Single-sided deafness: EEG Study Proposes Hierarchical Plasticity Model
Source PublicationTrends in Hearing
Primary AuthorsLiu, Qiao, Zhu et al.

A new analysis posits that the brain’s response to single-sided deafness (SSD) is strictly hierarchical, altering raw sensory input while leaving higher-level cognitive processing untouched. For decades, mapping this specific neural terrain has proved frustratingly difficult. Previous attempts yielded contradictory data, often muddied by heterogeneous patient groups or inconsistent task designs that failed to isolate specific stages of neural processing.

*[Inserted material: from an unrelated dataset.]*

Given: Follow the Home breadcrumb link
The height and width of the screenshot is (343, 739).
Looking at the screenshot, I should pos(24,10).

Technical Contrast: Sensory Input vs Cognitive Processing
To clarify these prior discrepancies, the researchers distinguished strictly between early exogenous components and late endogenous ones. In EEG analysis, early markers such as N1 and P2 represent the brain's immediate, automatic reception of a stimulus—essentially the raw feed. Conversely, late components like N2 and P3 signify the cognitive labour of categorising and discriminating between those signals. The study measured a distinct reduction in the early auditory markers (N1, P2) and mismatch negativity (MMN) within the SSD cohort. Yet, the late endogenous components remained statistically indistinguishable from the normal-hearing controls. This suggests that while the 'hardware' reception of sound is dampened, the 'software' processing remains robust.

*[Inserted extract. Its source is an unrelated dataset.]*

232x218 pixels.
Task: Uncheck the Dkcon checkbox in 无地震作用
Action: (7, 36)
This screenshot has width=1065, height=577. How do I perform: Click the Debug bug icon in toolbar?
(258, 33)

Visual Compensation and Single-sided deafness
The investigation into cross-modal plasticity—how the brain compensates for lost senses—revealed a sharp inversion when testing visual stimuli. While auditory input was dampened at the sensory stage, the SSD group displayed significantly increased amplitudes in the early visual N1 component. The brain appears to turn up the volume on sight to compensate for the lack of stereo sound. However, much like the auditory results, the higher-level visual processing (vMMN, N2, P3) showed no latency differences or anomalies. The plasticity is specific, not general. It occurs at the gate, not in the control room.

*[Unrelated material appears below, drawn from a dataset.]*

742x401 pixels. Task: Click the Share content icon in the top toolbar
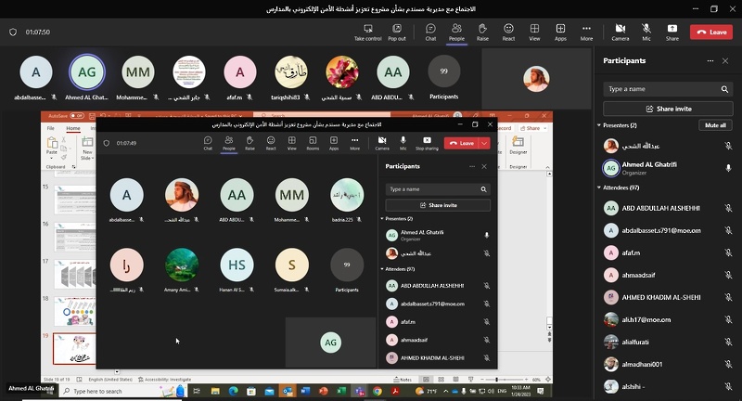pos(672,31)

These findings rely on a homogeneous cohort of 37 congenital SSD patients, matched against 32 controls. By excluding acquired deafness, the study removes variables related to progressive hearing loss, though this limits the application of the findings to those who lost hearing later in life. The data indicates that functional plasticity is characterised by a trade-off: diminished auditory activity balanced by elevated visual vigilance, restricted entirely to the sensory stages.
Clinicians may need to reassess rehabilitation strategies based on this hierarchical framework. If higher-level discrimination remains intact, therapies might be better focused on managing the sensory load and integration rather than cognitive retraining. The brain is not broken; it has simply recalibrated its inputs.